↓

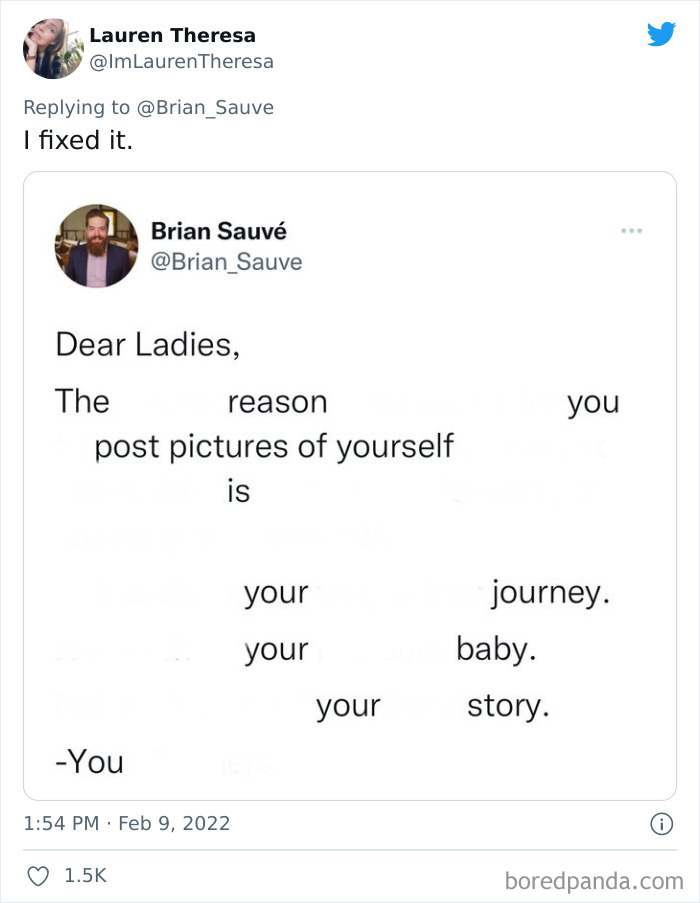Open Brian Sauvé's profile avatar

pos(96,245)

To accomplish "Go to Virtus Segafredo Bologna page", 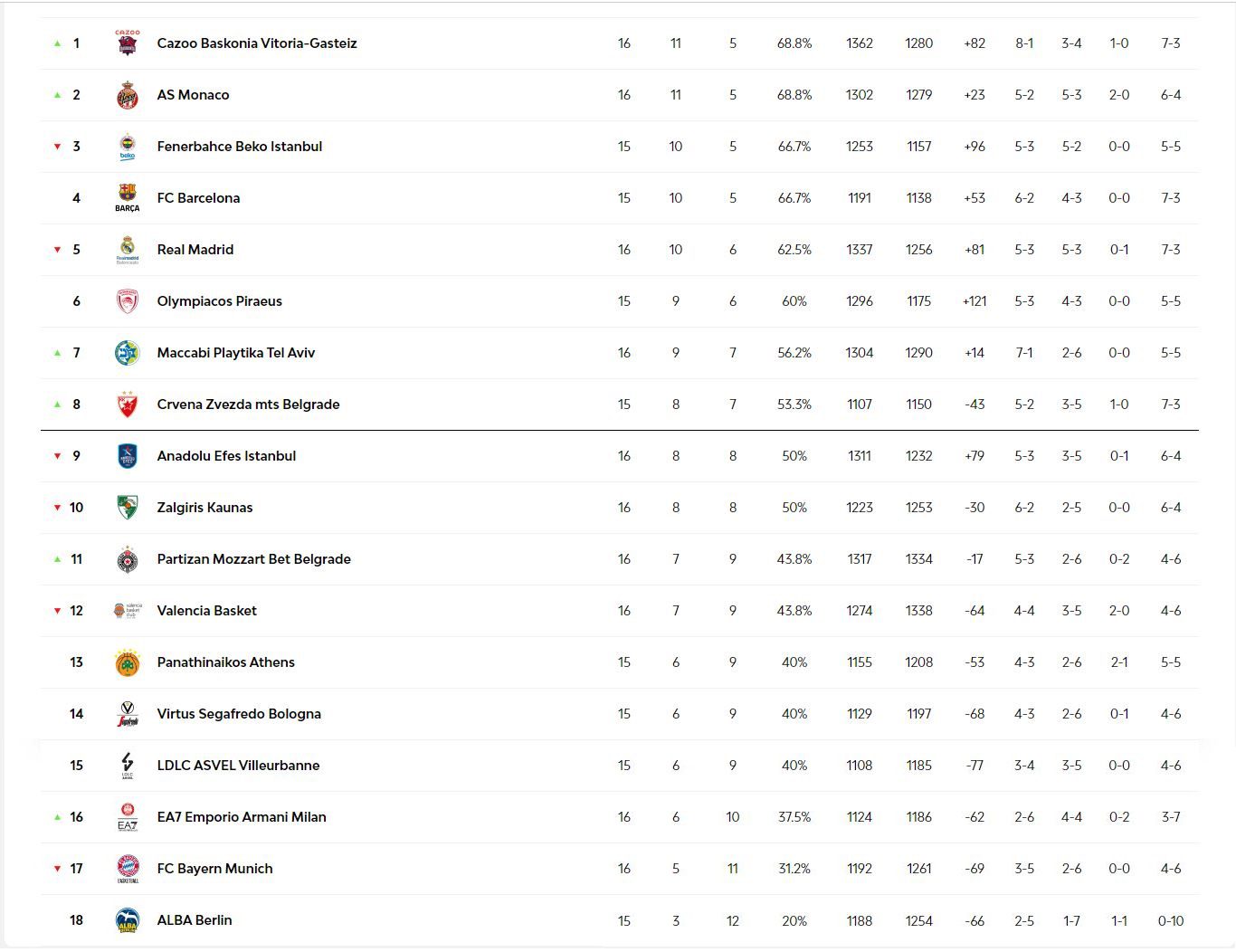I will point(239,714).
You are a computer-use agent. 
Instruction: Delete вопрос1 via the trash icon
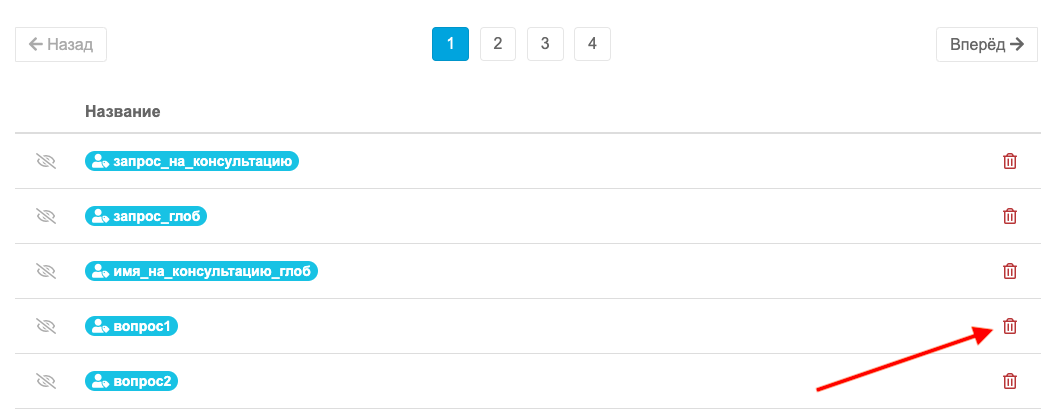tap(1009, 327)

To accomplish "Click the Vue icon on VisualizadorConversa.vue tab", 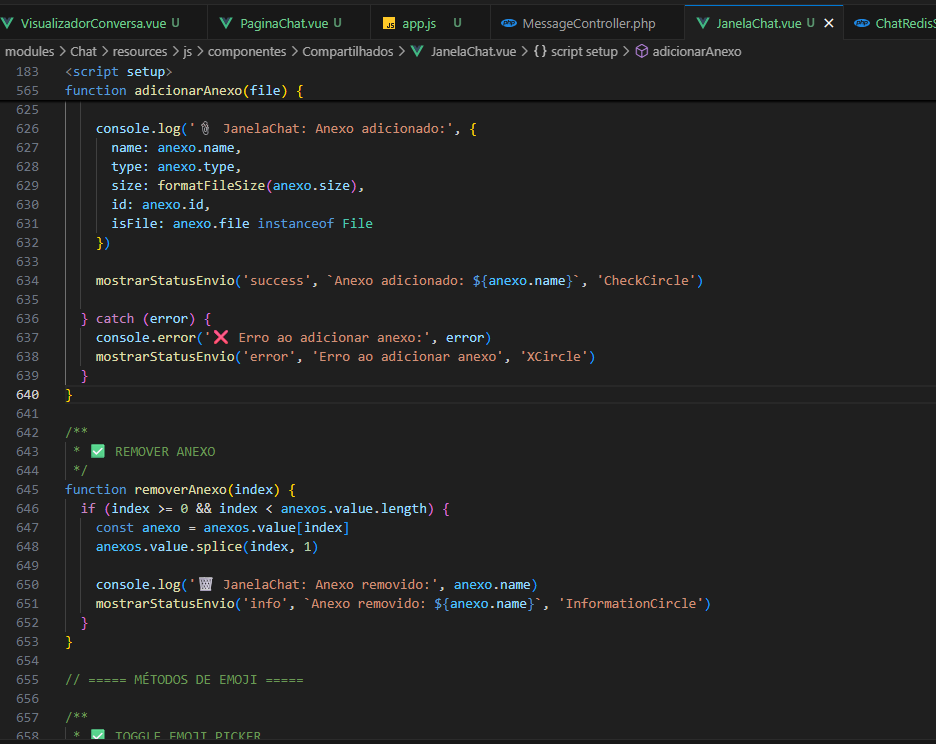I will click(9, 23).
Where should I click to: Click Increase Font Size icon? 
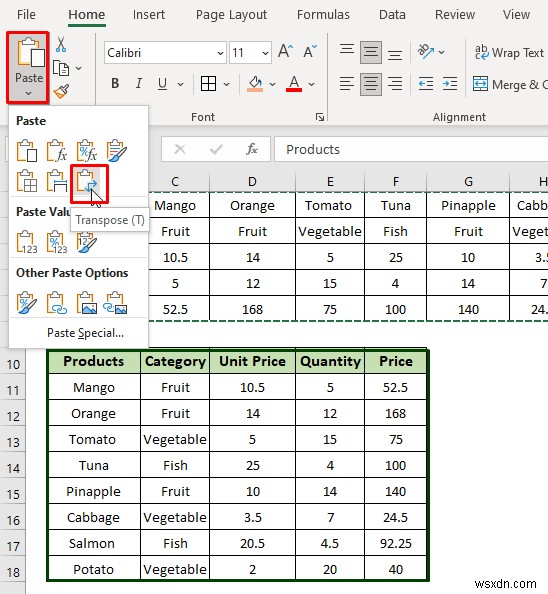pos(286,52)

↑

• [Exercise aim]:
The required output is an exact copy of the lines from the one with "Where should I" through the final line of the data above, with pictures removed.

• [Solution below]:
Where should I click to: Click Increase Font Size icon? 
pos(286,52)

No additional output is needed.